Questo percorso richiede tuttavia disciplina.
La libertà di organizzare il proprio tempo implica la capacità di stabilire un quadro di lavoro, studiare con regolarità e mantenere il proprio impegno nel tempo. In cambio, permette a persone con percorsi molto diversi di riprendere gli studi e costruire un itinerario universitario compatibile con la propria vita professionale, familiare o associativa.
Per Mauricio, questa possibilità è stata determinante.
Una ricerca che continua
Il suo percorso illustra infine una caratteristica essenziale degli studi teologici: essi non terminano necessariamente con il conseguimento di un titolo.
Per Mauricio, lo studio ha rinnovato il suo sguardo su Dio, sulle Scritture, sulla storia della Chiesa e sulla propria esperienza. Gli ha offerto conoscenze, ma soprattutto un modo diverso di collegarle alla propria esistenza.

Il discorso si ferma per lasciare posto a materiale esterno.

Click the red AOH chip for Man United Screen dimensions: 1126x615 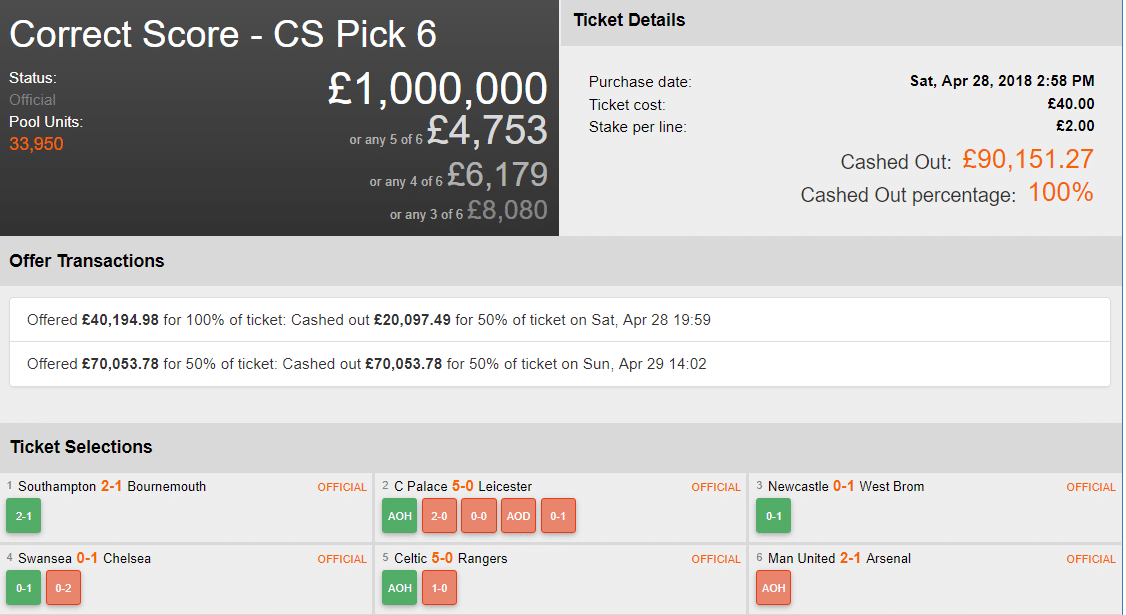point(773,588)
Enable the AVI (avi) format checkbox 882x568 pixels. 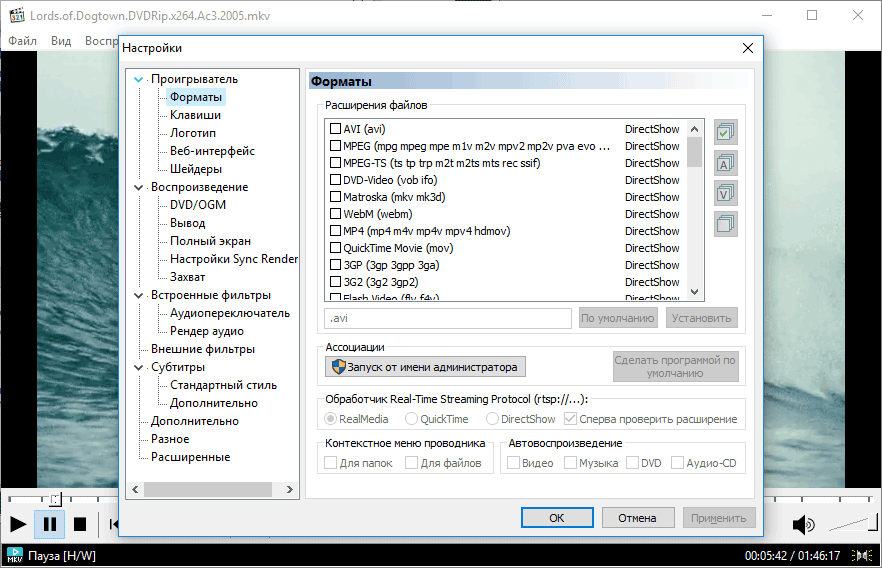click(x=336, y=129)
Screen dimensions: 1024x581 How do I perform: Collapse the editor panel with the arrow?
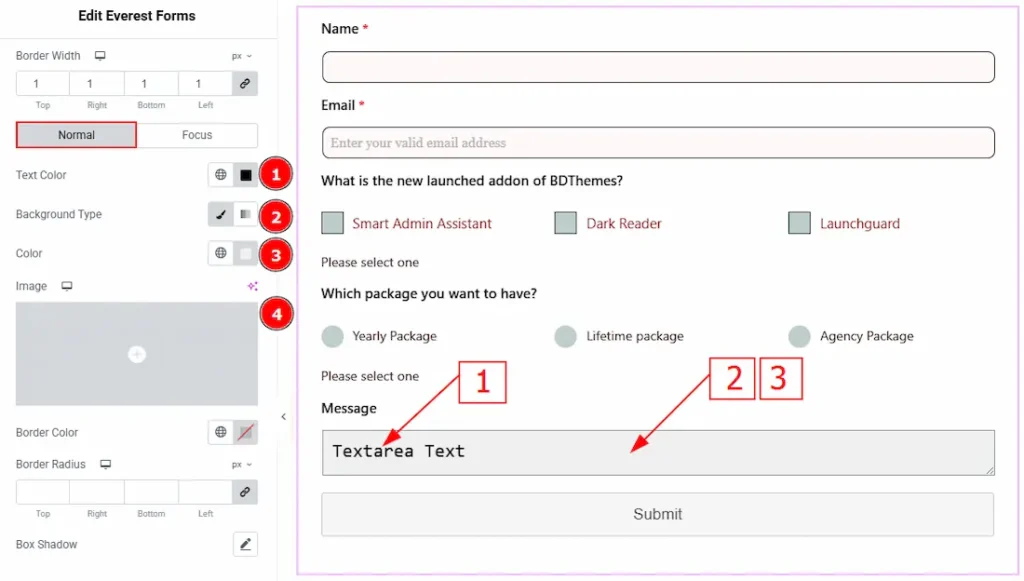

Dalla filosofia all’accompagnamento psicologico, dal mondo dell’impresa all’insegnamento, dall’impegno associativo alla ricerca spirituale, il suo percorso può apparire molteplice. Eppure, una stessa domanda lo attraversa: come contribuire allo sviluppo integrale della persona?
In Domuni, questa domanda ha trovato un nuovo spazio di approfondimento.
La sua testimonianza ricorda che gli studi universitari possono essere molto più di un semplice percorso accademico. Possono diventare un tempo per comprendere, interrogarsi, rileggere la propria esperienza e, talvolta, rinnovare una ricerca che si porta dentro da molto tempo.
Per Mauricio Pineda, studiare teologia è stato quindi al tempo stesso un cammino di conoscenza e un cammino interiore: un modo per approfondire la propria fede, comprendere meglio la storia e i testi sui quali essa si fonda, ma anche per ritornare sempre alla domanda essenziale che era all’origine del suo percorso: come conoscere meglio Dio?